> [ASSIGNMENT] Look below for the line containing "Trajni (579, 2004)"; from there through the line containing "Početna (64, 135)", both lines included, please set down each line exactly and nothing else.

Pixel coordinate grounding data
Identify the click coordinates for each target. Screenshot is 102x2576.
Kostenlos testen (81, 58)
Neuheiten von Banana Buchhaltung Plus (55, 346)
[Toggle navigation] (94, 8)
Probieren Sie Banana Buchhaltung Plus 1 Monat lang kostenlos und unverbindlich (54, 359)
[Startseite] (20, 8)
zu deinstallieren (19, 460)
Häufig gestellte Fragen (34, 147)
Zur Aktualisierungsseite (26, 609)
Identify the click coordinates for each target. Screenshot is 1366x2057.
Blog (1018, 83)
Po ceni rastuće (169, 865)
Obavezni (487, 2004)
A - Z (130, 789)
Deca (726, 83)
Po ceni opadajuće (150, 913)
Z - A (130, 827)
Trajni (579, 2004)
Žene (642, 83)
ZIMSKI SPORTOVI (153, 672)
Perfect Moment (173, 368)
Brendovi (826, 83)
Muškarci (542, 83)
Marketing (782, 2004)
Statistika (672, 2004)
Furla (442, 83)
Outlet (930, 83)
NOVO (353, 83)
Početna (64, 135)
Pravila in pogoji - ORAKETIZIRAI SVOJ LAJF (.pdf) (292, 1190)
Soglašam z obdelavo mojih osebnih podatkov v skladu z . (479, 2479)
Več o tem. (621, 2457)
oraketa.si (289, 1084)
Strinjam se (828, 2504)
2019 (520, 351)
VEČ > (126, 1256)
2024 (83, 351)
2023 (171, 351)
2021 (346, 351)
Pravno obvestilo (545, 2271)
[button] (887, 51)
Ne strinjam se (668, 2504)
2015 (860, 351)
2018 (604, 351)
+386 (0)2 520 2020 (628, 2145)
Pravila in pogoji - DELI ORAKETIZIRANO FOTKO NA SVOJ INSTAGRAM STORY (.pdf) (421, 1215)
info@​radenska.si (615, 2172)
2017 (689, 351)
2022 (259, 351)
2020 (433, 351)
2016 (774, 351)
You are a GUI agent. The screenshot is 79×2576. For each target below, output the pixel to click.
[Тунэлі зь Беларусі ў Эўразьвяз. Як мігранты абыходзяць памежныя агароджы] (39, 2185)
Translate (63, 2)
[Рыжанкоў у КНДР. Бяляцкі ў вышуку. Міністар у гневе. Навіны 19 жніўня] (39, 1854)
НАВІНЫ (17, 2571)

> [RESPONSE AREA]
Trajni (579, 2004)
Žene (642, 83)
ZIMSKI SPORTOVI (153, 672)
Perfect Moment (173, 368)
Brendovi (826, 83)
Muškarci (542, 83)
Marketing (782, 2004)
Statistika (672, 2004)
Furla (442, 83)
Outlet (930, 83)
NOVO (353, 83)
Početna (64, 135)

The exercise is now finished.